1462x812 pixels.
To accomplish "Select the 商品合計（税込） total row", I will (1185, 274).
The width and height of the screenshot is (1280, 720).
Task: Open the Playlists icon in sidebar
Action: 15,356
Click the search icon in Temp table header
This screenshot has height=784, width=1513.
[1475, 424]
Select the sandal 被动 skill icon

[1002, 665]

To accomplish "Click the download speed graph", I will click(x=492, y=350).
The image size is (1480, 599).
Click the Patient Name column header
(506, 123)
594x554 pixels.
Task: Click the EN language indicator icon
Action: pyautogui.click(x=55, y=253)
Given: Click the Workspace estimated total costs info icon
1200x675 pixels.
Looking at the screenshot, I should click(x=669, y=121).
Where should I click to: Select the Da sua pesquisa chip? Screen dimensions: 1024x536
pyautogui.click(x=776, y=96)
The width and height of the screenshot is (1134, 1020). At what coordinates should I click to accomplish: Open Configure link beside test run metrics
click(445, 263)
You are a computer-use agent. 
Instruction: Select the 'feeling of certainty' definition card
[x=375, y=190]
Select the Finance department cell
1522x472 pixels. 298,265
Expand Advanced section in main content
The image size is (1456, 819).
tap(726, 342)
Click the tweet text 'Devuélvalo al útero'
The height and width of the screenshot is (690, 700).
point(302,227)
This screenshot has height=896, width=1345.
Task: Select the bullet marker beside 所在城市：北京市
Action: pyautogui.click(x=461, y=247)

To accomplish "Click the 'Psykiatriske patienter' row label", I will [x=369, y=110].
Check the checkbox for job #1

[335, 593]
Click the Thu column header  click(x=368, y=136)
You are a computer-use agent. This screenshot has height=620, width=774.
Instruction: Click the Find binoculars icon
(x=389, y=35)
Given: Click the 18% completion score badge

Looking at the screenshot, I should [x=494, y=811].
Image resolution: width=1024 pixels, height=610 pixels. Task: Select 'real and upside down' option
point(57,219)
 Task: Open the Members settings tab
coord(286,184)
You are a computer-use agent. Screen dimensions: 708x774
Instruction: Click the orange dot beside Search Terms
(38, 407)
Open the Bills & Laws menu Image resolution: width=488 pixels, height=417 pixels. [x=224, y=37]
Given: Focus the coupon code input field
____
Reproduce each entry from the records above, character for character.

Completed task |
1462x812 pixels.
To accomplish "Select the 商品合計（税込） total row", I will (1185, 274).
The width and height of the screenshot is (1280, 720).
Task: Open the Playlists icon in sidebar
Action: 15,356
Click the search icon in Temp table header
This screenshot has height=784, width=1513.
[1475, 424]
Select the sandal 被动 skill icon

[1002, 665]

To accomplish "Click the download speed graph", I will click(x=492, y=350).
The image size is (1480, 599).
Click the Patient Name column header
(506, 123)
594x554 pixels.
Task: Click the EN language indicator icon
Action: pyautogui.click(x=55, y=253)
Given: Click the Workspace estimated total costs info icon
1200x675 pixels.
Looking at the screenshot, I should click(x=669, y=121).
Where should I click to: Select the Da sua pesquisa chip? Screen dimensions: 1024x536
pyautogui.click(x=776, y=96)
The width and height of the screenshot is (1134, 1020). At what coordinates should I click to accomplish: Open Configure link beside test run metrics
click(445, 263)
You are a computer-use agent. 
Instruction: Select the 'feeling of certainty' definition card
[x=375, y=190]
Select the Finance department cell
1522x472 pixels. 298,265
Expand Advanced section in main content
The image size is (1456, 819).
tap(726, 342)
Click the tweet text 'Devuélvalo al útero'
The height and width of the screenshot is (690, 700).
point(302,227)
This screenshot has height=896, width=1345.
Task: Select the bullet marker beside 所在城市：北京市
Action: pyautogui.click(x=461, y=247)

To accomplish "Click the 'Psykiatriske patienter' row label", I will [x=369, y=110].
Check the checkbox for job #1

[335, 593]
Click the Thu column header  click(x=368, y=136)
You are a computer-use agent. This screenshot has height=620, width=774.
Instruction: Click the Find binoculars icon
(x=389, y=35)
Given: Click the 18% completion score badge

Looking at the screenshot, I should [x=494, y=811].
Image resolution: width=1024 pixels, height=610 pixels. Task: Select 'real and upside down' option
point(57,219)
 Task: Open the Members settings tab
coord(286,184)
You are a computer-use agent. Screen dimensions: 708x774
Instruction: Click the orange dot beside Search Terms
(38, 407)
Open the Bills & Laws menu Image resolution: width=488 pixels, height=417 pixels. [x=224, y=37]
Given: Focus the coupon code input field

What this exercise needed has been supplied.